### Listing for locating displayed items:
##########
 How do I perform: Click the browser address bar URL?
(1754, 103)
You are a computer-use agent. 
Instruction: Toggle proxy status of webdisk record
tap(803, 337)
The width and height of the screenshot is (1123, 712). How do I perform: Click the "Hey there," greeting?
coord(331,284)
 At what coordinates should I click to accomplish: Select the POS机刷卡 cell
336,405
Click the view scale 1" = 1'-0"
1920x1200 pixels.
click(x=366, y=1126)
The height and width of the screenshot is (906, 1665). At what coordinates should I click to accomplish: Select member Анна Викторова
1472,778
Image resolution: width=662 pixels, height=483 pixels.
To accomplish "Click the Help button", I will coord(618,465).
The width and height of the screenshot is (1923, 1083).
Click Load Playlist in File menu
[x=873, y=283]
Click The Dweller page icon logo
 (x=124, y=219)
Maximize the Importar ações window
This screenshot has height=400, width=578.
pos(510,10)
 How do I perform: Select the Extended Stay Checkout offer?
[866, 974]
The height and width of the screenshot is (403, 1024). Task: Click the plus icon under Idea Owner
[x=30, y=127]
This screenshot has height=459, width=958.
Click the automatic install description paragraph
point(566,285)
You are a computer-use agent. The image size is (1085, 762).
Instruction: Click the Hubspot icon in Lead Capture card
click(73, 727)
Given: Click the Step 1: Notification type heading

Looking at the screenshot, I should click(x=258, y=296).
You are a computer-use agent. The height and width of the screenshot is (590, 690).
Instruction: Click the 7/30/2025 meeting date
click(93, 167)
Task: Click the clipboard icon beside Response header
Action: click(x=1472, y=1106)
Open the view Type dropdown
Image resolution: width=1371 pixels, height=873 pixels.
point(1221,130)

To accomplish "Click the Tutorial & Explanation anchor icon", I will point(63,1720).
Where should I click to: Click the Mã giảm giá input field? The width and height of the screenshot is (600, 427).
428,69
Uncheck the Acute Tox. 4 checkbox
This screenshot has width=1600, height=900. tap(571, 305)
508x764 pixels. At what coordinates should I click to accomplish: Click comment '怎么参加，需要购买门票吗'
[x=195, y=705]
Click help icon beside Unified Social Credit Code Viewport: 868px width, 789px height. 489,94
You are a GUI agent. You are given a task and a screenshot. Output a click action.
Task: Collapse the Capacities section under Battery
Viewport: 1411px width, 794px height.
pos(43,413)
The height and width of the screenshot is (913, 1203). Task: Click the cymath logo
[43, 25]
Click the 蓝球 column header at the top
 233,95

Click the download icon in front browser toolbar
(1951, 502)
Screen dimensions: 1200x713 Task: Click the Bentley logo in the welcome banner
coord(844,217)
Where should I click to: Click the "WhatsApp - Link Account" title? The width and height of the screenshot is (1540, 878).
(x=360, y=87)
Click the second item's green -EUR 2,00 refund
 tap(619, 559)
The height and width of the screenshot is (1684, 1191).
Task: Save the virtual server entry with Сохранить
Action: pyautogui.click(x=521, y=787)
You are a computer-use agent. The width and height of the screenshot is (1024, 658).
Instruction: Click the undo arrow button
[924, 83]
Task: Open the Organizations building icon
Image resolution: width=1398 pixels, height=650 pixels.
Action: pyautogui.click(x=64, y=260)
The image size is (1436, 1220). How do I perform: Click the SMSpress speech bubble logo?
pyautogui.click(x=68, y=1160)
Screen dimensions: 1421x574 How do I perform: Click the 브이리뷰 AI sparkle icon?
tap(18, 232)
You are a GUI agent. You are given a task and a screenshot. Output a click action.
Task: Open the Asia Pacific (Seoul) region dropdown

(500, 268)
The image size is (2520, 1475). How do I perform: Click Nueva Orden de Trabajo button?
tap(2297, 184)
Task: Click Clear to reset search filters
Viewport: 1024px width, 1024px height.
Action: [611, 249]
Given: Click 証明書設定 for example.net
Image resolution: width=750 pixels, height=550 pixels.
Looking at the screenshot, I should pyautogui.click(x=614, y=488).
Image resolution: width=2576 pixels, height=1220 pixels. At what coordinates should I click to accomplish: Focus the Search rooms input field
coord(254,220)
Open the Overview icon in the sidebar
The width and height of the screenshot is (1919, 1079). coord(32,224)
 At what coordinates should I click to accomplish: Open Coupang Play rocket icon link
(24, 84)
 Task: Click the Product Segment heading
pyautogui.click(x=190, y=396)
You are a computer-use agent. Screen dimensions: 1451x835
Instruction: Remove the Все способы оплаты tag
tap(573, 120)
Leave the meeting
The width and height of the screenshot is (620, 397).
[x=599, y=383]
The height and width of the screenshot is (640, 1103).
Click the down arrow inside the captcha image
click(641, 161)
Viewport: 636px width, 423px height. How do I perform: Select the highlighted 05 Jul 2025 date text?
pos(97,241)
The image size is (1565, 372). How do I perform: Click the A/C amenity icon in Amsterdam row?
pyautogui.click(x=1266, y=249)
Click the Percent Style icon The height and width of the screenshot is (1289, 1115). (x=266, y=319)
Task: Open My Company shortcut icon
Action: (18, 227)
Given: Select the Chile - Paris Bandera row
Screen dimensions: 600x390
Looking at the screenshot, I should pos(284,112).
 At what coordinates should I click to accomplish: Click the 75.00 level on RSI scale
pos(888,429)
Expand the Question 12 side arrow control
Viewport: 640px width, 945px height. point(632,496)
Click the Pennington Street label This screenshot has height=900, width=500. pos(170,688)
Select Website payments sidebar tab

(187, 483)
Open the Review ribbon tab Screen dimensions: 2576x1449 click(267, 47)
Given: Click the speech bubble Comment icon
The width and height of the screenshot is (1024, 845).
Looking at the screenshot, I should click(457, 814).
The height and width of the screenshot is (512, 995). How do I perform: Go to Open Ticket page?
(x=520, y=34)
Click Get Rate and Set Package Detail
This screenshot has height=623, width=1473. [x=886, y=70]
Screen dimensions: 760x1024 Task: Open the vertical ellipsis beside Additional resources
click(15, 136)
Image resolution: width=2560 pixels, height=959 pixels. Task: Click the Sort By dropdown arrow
##########
### Set exercise:
Count the lines in the listing above that contain the string "size", matching case exactly, and reply with the number only.

### Problem solution:
4